Bert Natter (1968) behaalde met zijn vorige boeken al een aantal prijzen en nominaties. Op Hebban, maar ook in kranten, krijgen zijn boeken bovengemiddeld veel sterren en lovende recensies. Hij begon zijn carrière als schrijver in 1993 en publiceerde in die periode verschillende boeken, bijna alle samen met Ronald Giphart. Daar zaten historische boeken bij, kinderboeken, doe-boeken, naslagwerken, en slechts één roman. Na 1999 volgde een literaire stilte van zes jaar, waarna hij in 2005 maar liefst vier boeken publiceerde, meestal historisch geïnspireerd, slechts een enkele keer geromantiseerd. In 2008 maakt hij zijn “echte” debuut als romanschrijver met Begeerte heeft ons aangeraakt. Met Ze zullen denken dat we engelen zijn levert hij ondertussen zijn vijfde roman af.
Veel sneller dan in Ze zullen denken dat we engelen zijn kan een lezer niet middenin de actie geworpen worden. De auteur heeft minder dan een bladzijde nodig om de hoofdpersonages met elkaar in contact te brengen en de geldwagen ten tonele te voeren. Een superspannend begin van een thriller. Maar Natter besloot een andere kaart uit zijn mouw te toveren en greep deze bloederige start aan om er een roman uit te puren. Een bijzonder geslaagde dan nog wel.
300 bladzijden lang gunt de auteur ons inkijk in het leven van Alfred Ellerau in de dagen en weken na de aanslag. Alfred doet zijn best om het juiste te doen, probeert door te gaan met zijn leven, probeert te negeren dat weinigen onbevooroordeeld naar hem kijken omwille van zijn verleden, en verzwijgt voor de meeste mensen dat hij bij de aanslag aanwezig was. Nog in de nasleep van het gebeuren hechten Alfred en Prunella zich vaster aan elkaar dan gezond is, en ook daar heeft Alfred het bijzonder moeilijk mee.
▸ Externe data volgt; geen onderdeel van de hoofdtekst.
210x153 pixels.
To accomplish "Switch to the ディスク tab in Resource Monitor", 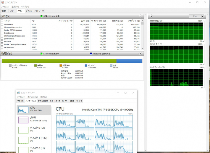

Bert Natter voedt al deze informatie aan de lezer in kleine partjes waaruit steeds duidelijker blijkt wie Alfred is, wat hij in het verleden reeds heeft meegemaakt, en hoe hij worstelt om geestelijk boven water te blijven. Alfred is de vertelstem in het boek. De lezer ziet de gebeurtenissen door zijn ogen en leest voornamelijk mee met wat Alfred denkt. Dit levert boeiende proza op waarbij vooral ons vermogen om A te denken en B te zeggen, sterk uit de verf komt. Alfred toont zich ook een scherpe observator die soms heldere verbanden legt die we allemaal onbewust leggen maar nooit zo scherp uitgedacht krijgen als Alfred dat doet.
“Als je zo zwaargewond bent dat je volgens anderen voor je leven vecht, dan vecht je vast niet meer zelf, dan vechten anderen voor jouw leven.”
Andere observaties zijn niet zozeer scherp maar zetten de lezer wel aan het denken over de betekenis ervan:
“De koffer van mijn vader ruikt als een woord waar je niet op kunt komen.”
Natter heeft ook handig ingespeeld op moderne technologie zoals de alomtegenwoordige beveiligingscamera’s en smartphonende medemensen om te laten zien hoe onze beleving afwijkt van de feiten. Meermaals is de lezer getuige van hoe Alfred bepaalde gebeurtenissen ervaart, waarna opgenomen beelden bewijzen dat het anders gegaan is. Onze zintuigen en hersenen leggen ons voortdurend in de luren, is een boodschap die lezers ijzersterk meekrijgen. Natter zal met dit boek ongetwijfeld weer mooie kritieken aan zijn palmares toevoegen. Dit is het soort boek waarvan we steeds hopen dat er nog vele van zullen verschijnen dit jaar.